*Document passage*

-*-*-

Kate chats to The Baby Reflux Lady, Aine Homer, about the importance of understanding the causes of reflux, and addressing them, so our babies can enjoy better health and development outcomes in the long term.
You can find out more about Aine on thebabyrefluxlady.co.uk, on Instagram and Facebook.
“Reflux” itself can be a very broad definition, and the biggest problem is that there is no set of symptoms. Many babies get labelled as “reflux”, many labelled as “colic” and some mothers will even be told that reflux is normal. While some, are told that their babies just cry, and this is just something parents need to get used to.
There is always a reason for reflux. Children are always telling us everything we need to know from their symptoms and their behaviours. Research that looked into infants in pain showed that infants have a lower threshold for pain, which means they experience more intense pain from a similar stimulus. So, if you think that reflux during pregnancy that doesn’t feel good, a child may be experiencing reflux at a more intense level. Anytime a baby doesn’t want to lie down, they are telling us that they don’t want to lie down. When we understand the root cause, there are always specific ways to address it. Once we take the correct course of action for any individual child, we can completely resolve their reflux 95% of the time.
There are potential dangers and lifelong risks of ignoring reflux and believing that reflux is normal.

-*-*-

*The data*
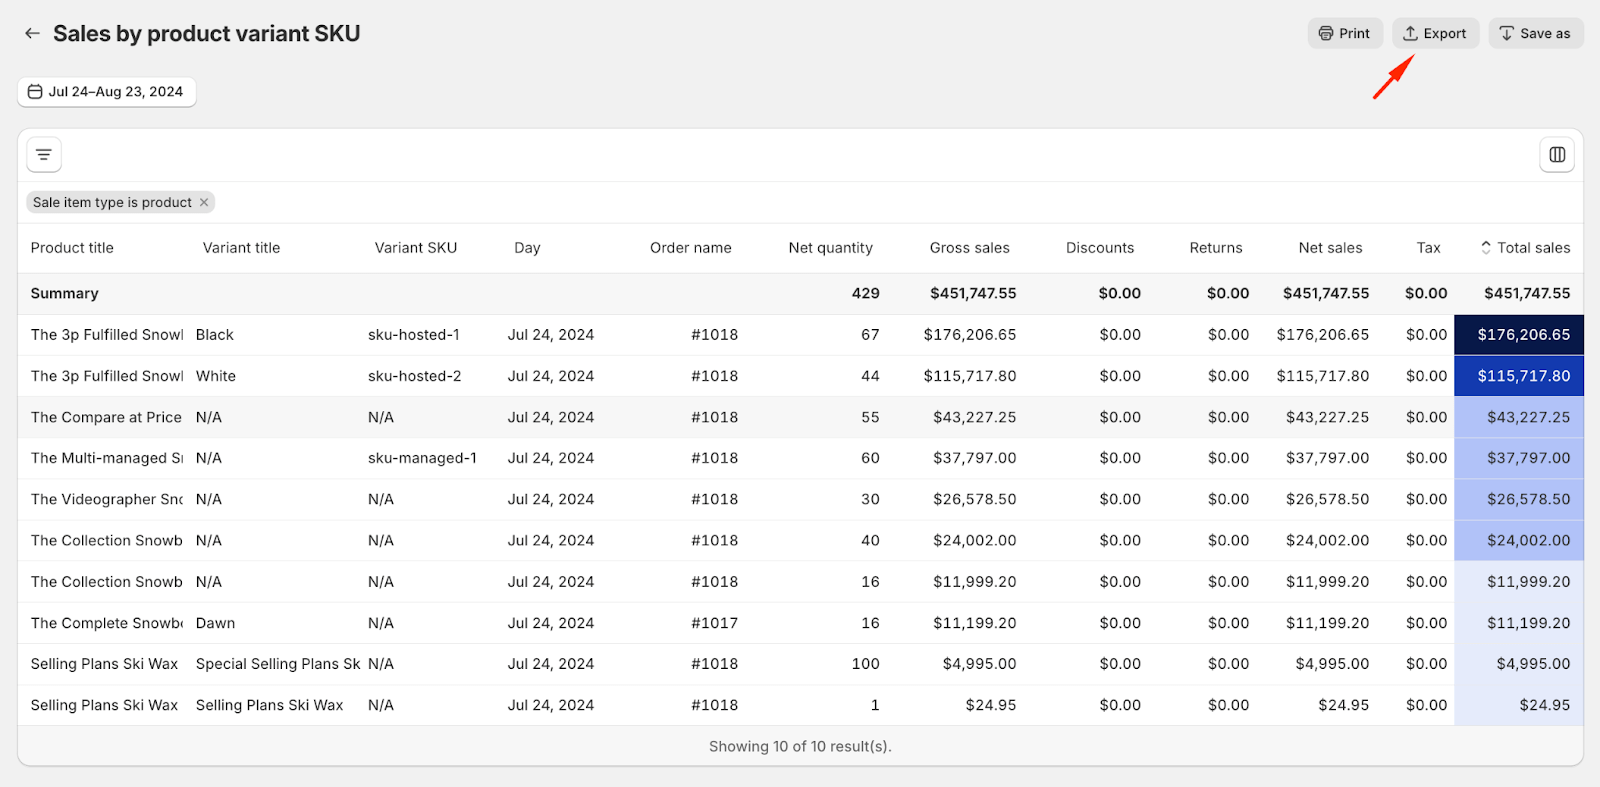Image resolution: width=1600 pixels, height=787 pixels.
Task: Open the column editor icon
Action: click(1556, 155)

-*-*-

*Tasks for this exercise*
a: In the baby reflux article above, repeat the stretch from "You can find" through "get used to." word for word.
b: Decide whether each statement agrees with the baby reflux article above, answering yes or no and quoting the deciding words: (i) Reflux comes with a fixed set of symptoms. (ii) Infants have a lower threshold for pain. (iii) The correct course of action resolves reflux in every case.

*Responses by task*
a:
You can find out more about Aine on thebabyrefluxlady.co.uk, on Instagram and Facebook.
“Reflux” itself can be a very broad definition, and the biggest problem is that there is no set of symptoms. Many babies get labelled as “reflux”, many labelled as “colic” and some mothers will even be told that reflux is normal. While some, are told that their babies just cry, and this is just something parents need to get used to.

b:
(i) No: "there is no set of symptoms."
(ii) Yes: "infants have a lower threshold for pain."
(iii) No: "we can completely resolve their reflux 95% of the time."